A good resolution to get for most thermal camera needs is 160 by 120 pixels.
Unless you are getting a thermal camera for recreational or if you are the first respondent, then there is no need to get overly-priced thermal cameras. The options I have provided above will get most of your needs taken care of.
b) Temperature Range
The temperature range of a thermal camera is the maximum and minimum temperatures the camera can measure. A standard thermal imaging camera should measure temperatures between -15 and 550 degrees Fahrenheit.
There are thermal cameras with maximum range limits reaching up to 1500 degrees Fahrenheit.
The only way you are going to monitor what your camera is measuring is by looking at the display.

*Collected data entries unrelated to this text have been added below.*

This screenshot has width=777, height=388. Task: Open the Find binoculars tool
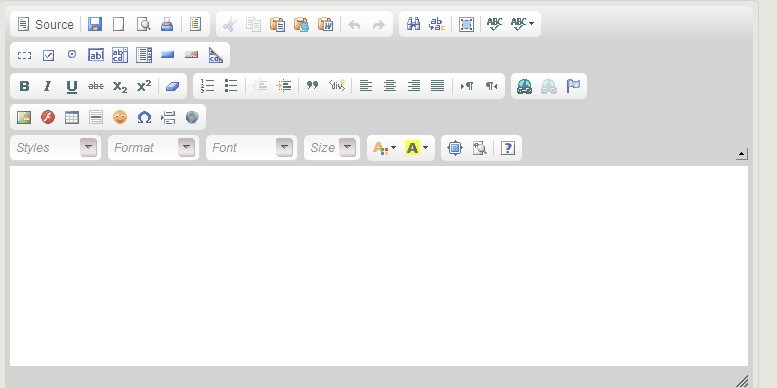(x=413, y=24)
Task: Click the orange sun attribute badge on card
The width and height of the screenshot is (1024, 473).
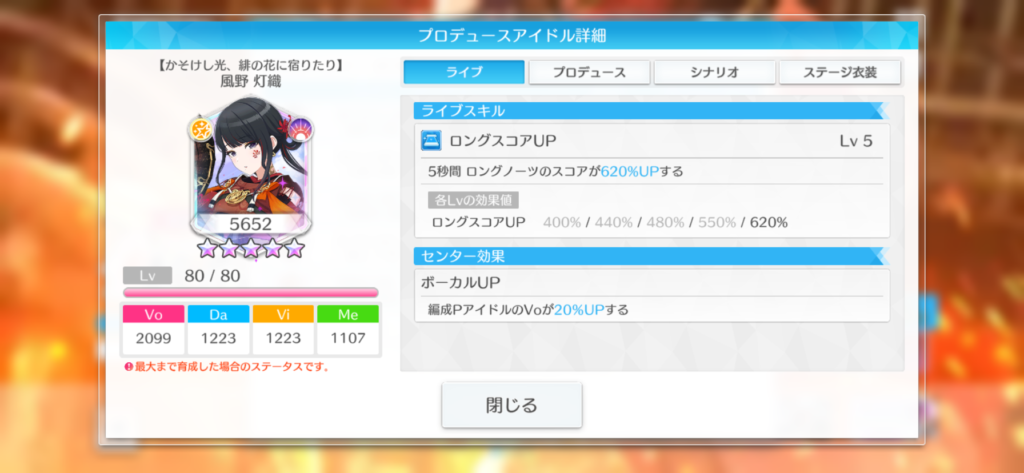Action: click(x=202, y=130)
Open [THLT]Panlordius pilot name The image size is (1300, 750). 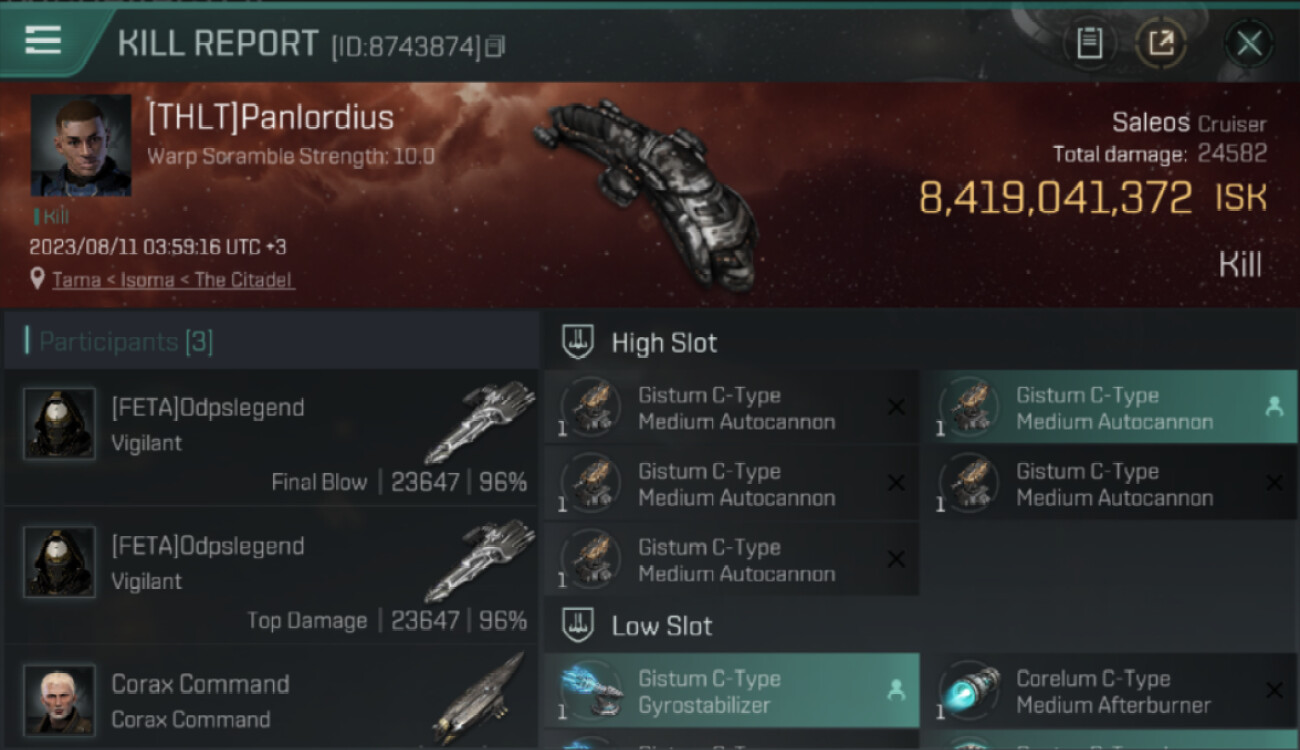[271, 118]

If you have a good thermal imaging camera with a poor display, it might not be very efficient to use especially on the go.

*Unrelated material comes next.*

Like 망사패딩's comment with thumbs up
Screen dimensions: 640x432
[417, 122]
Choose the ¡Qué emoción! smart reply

Most thermal cameras have their displays. On the other hand, some are attached to the smartphone and use the phone screen as a display.

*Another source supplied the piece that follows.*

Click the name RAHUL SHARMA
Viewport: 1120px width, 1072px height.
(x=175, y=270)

You can get cameras with LCD screens and others with HD screens. The higher the screen pixels, the better the resolution.
d) Battery Life
Some thermal imaging cameras are needed in emergencies. In such cases, the battery better not die. Therefore, when getting a thermal imaging camera, I would not go for one with a battery life lower than 6 hours.
Most thermal imaging cameras have rechargeable battery options that you can choose from.
e) Wi-Fi Connectivity
If you want to use your thermal camera remotely, you can get one that can connect to your phone via wi-fi.
Apart from a remote control, you can share files via Wi-fi to save on storage space. There are infrared cameras that allow you to live-stream and Wi-fi comes in handy during such cases.
f) Refresh Rate
Refresh rate is the number of images displayed per second. The higher the refresh rate the better the image quality.
A good refresh rate should be around 9-Hz, meaning 9 frames per second. On the higher end, you can get refresh rates of up to 50-Hz for a high resolution.
g) Thermal Modes
A thermal image can be interpreted in different ways for different applications. Thermal modes allow me to monitor the thermal images however suits me. Here are some thermal modes you can expect to find on a thermal camera.
Picture-in-picture is a mode that shows you both the thermal image and visual images on the screen for real-time analysis.
ii) Regular Visual Mode
The regular visual mode allows me to take normal pictures alongside thermal images on the camera.
iii) Pure Thermal
The pure thermal mode allows for RAW thermal images only.
iv) MSX Technology
The MSX technology is a feature found in a FLIR camera. The feature enhances the thermal image for more quality photos by overlaying the border details of the visual image onto the thermal image.
v) Thermal Blending
As the name suggests, this is when the camera combines the thermal and visual images to come up with an individual image.
vi) Isotherms (Color Alarms)
The isotherm mode allows you to set the camera to detect only a specific temperature range. Temperatures outside the range are kept on greyscale in this mode.
v) White Hot
The white-hot mode is when the camera uses greyscale to outline the hot and cold spots instead of colors. Bright white will represent the hot spots.
h) Size and Weight
The size and weight of any handheld device are a huge deal because it affects my efficiency as I am taking images. A good thermal imaging camera should fit in my backpack together with other cameras and accessories.
The circumstances under which thermal imaging cameras are mostly used require accuracy and precision. A good grip allows for precise measurements to be taken without ending up with shaky images.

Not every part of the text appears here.